> DATA ROWS
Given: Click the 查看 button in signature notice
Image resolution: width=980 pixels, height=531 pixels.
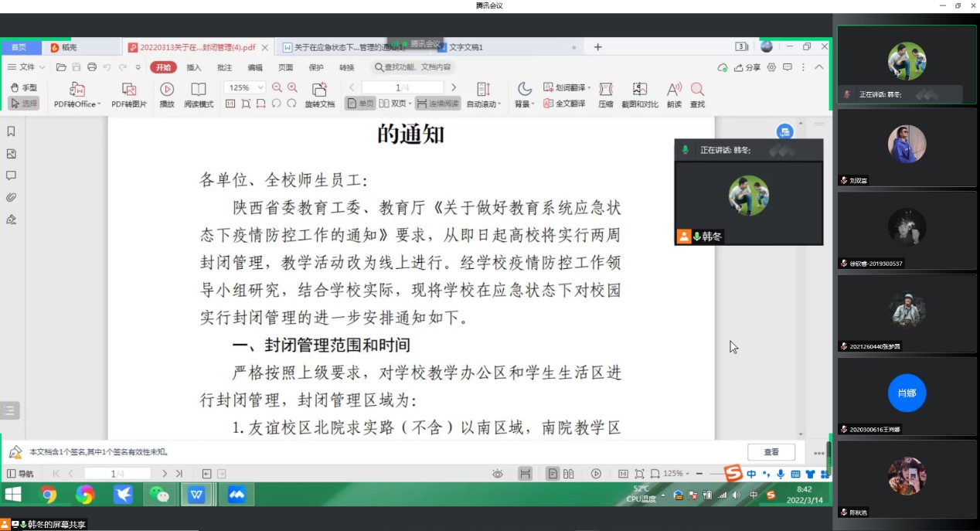Looking at the screenshot, I should coord(771,452).
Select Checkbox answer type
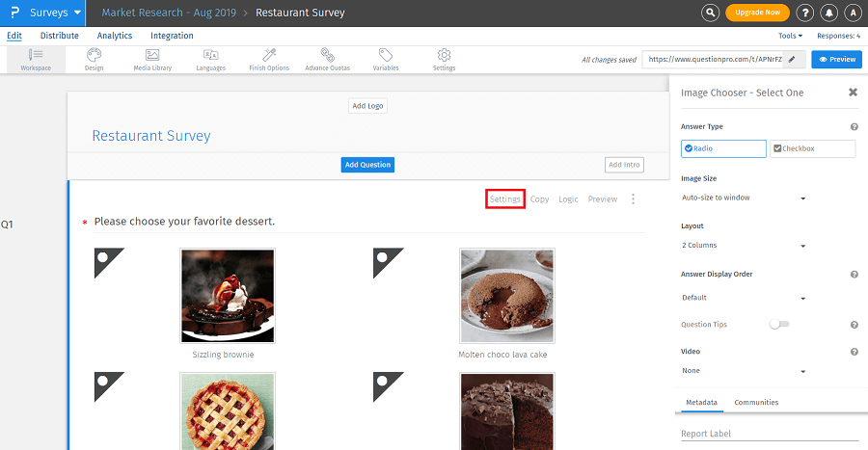Viewport: 868px width, 450px height. (x=812, y=148)
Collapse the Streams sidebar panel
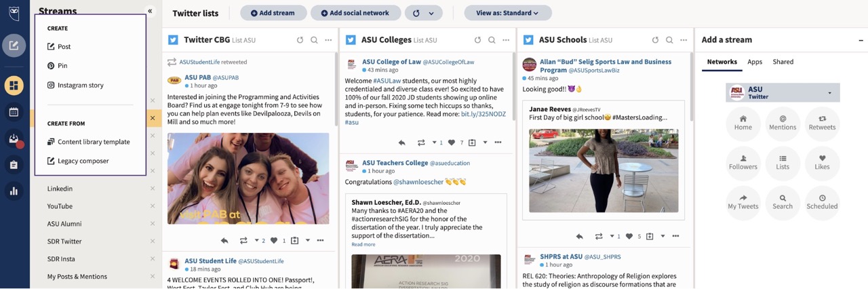The width and height of the screenshot is (868, 289). point(150,11)
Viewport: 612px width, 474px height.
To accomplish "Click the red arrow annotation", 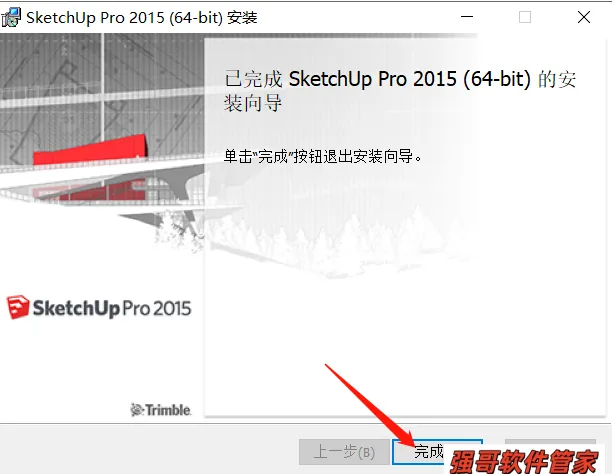I will tap(370, 405).
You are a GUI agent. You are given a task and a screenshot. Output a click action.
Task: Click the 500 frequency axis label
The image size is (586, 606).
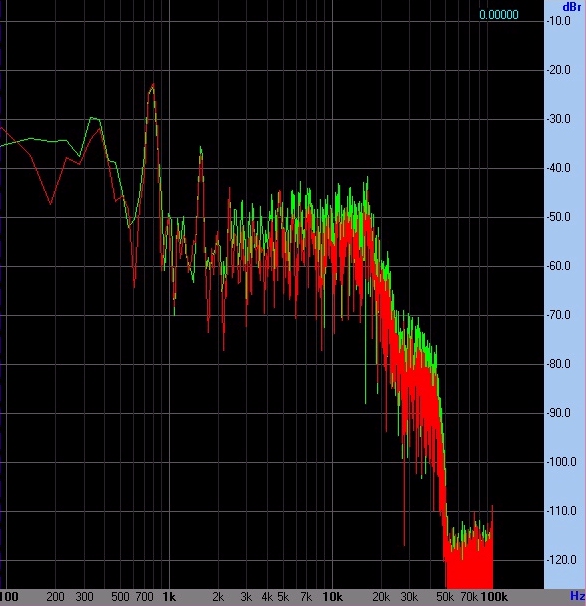(x=120, y=597)
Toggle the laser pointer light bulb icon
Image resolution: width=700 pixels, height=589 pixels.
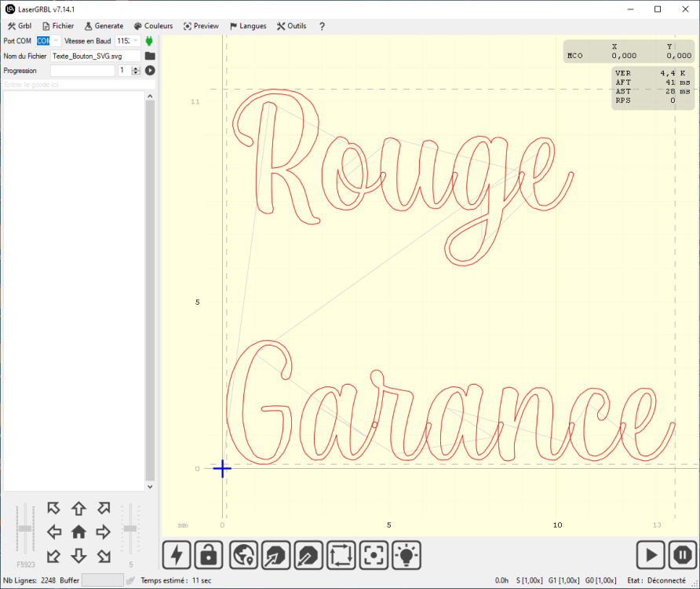(x=407, y=555)
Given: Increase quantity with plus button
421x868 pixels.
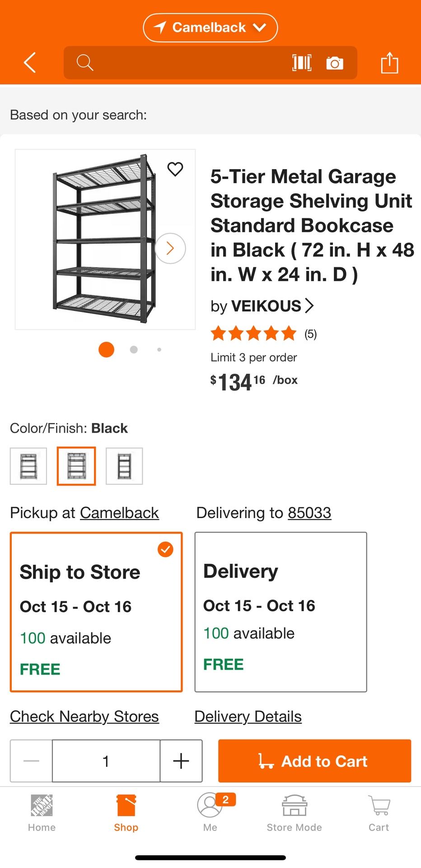Looking at the screenshot, I should point(181,761).
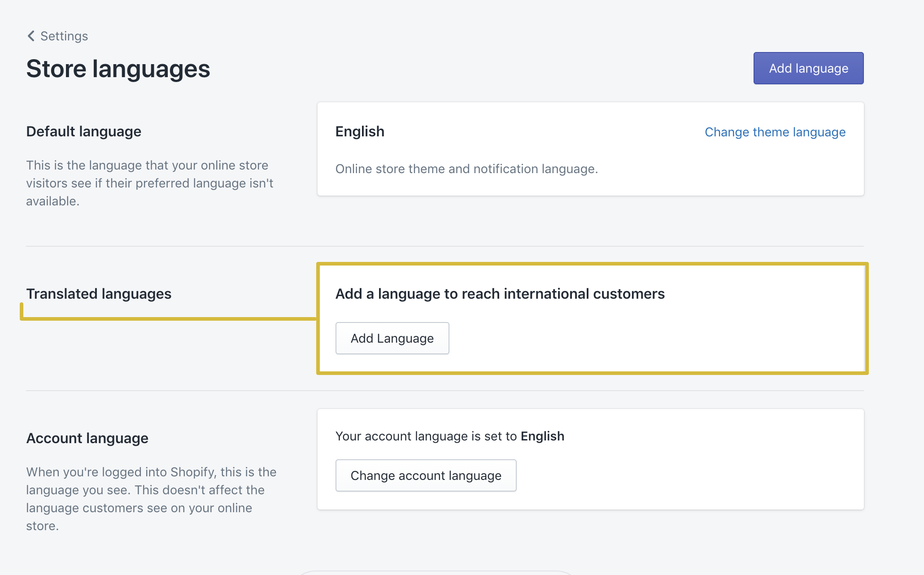The width and height of the screenshot is (924, 575).
Task: Click the Default language description paragraph
Action: tap(149, 183)
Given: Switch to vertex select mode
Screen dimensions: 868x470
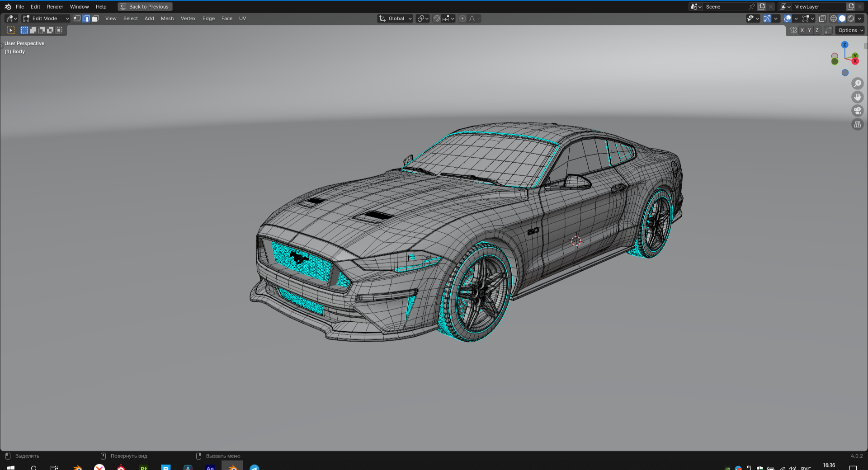Looking at the screenshot, I should pyautogui.click(x=77, y=19).
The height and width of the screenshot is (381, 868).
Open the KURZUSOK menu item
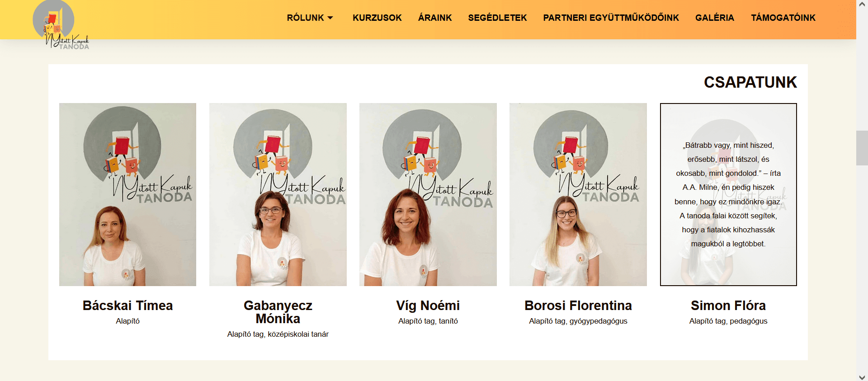point(377,18)
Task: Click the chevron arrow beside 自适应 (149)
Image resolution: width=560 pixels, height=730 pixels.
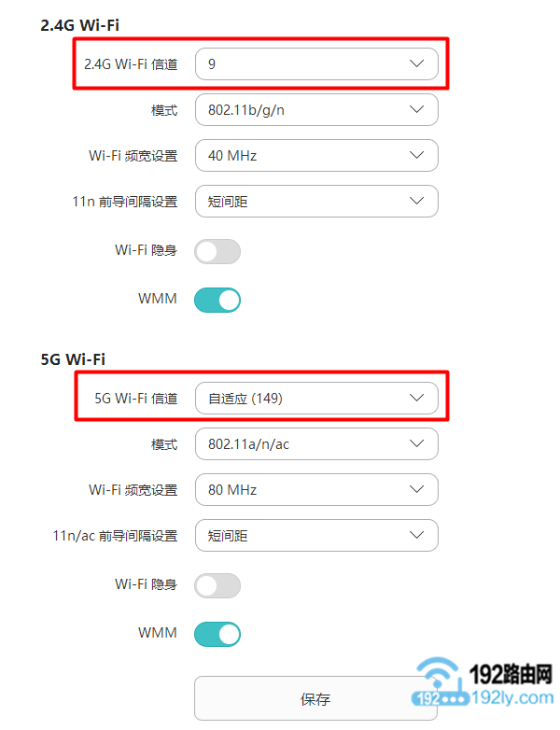Action: coord(417,399)
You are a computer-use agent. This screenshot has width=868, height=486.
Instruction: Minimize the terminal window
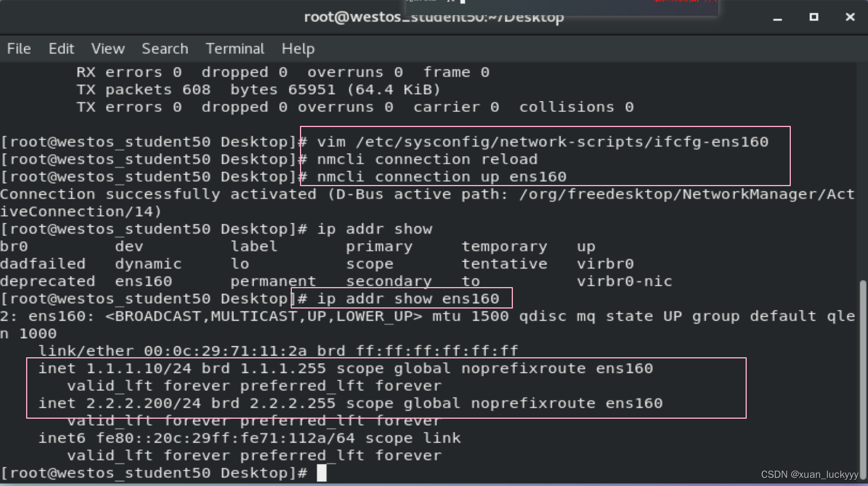coord(777,18)
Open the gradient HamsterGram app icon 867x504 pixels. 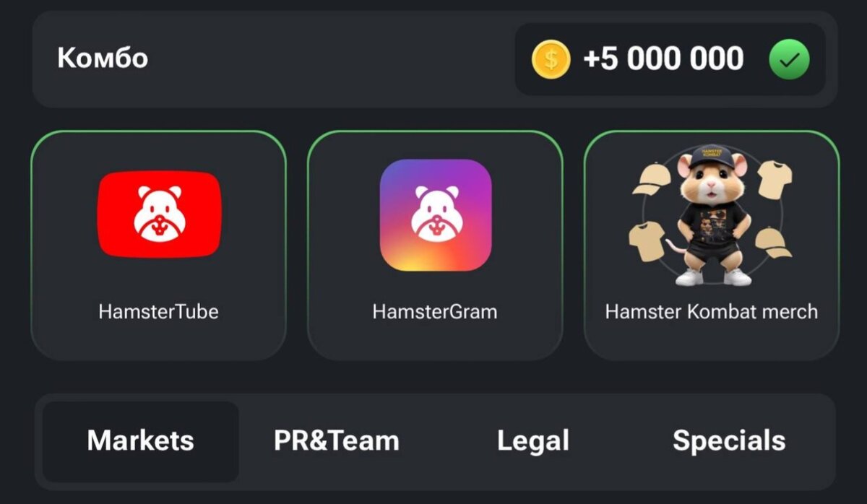tap(436, 215)
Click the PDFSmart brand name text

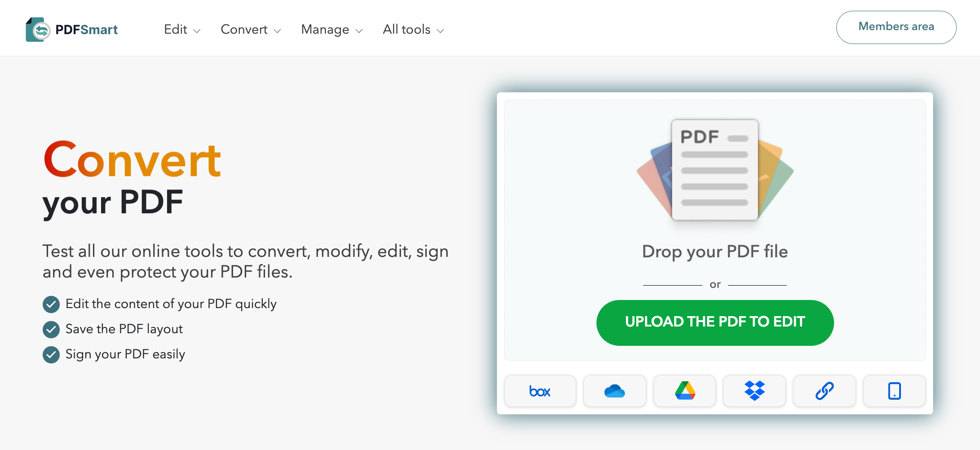coord(86,30)
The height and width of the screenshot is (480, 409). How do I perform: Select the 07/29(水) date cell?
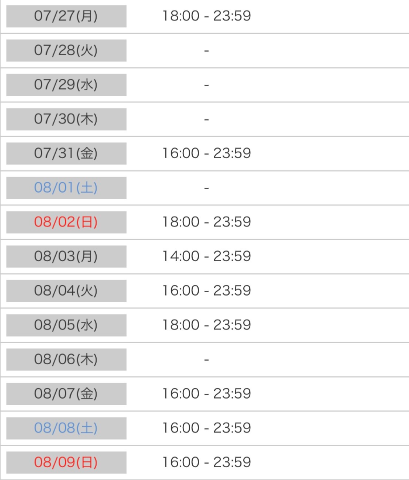click(x=66, y=85)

> TASK DETAILS
Can you lay out the listing as a numbered list, starting with the line that contains "Given: Increase quantity with plus button" and going on through the line that contains "point(377,18)", with blank lines left out? Leave the pictures out of the answer.

> RESULT OF THIS EXERCISE
1. Given: Increase quantity with plus button
2. 421x868 pixels.
3. Looking at the screenshot, I should point(181,761).
4. The width and height of the screenshot is (924, 575).
5. Task: Click the Default language description paragraph
6. Action: tap(149, 183)
7. Given: Switch to vertex select mode
8. Screen dimensions: 868x470
9. Looking at the screenshot, I should pyautogui.click(x=77, y=19).
10. The height and width of the screenshot is (381, 868).
11. Open the KURZUSOK menu item
12. point(377,18)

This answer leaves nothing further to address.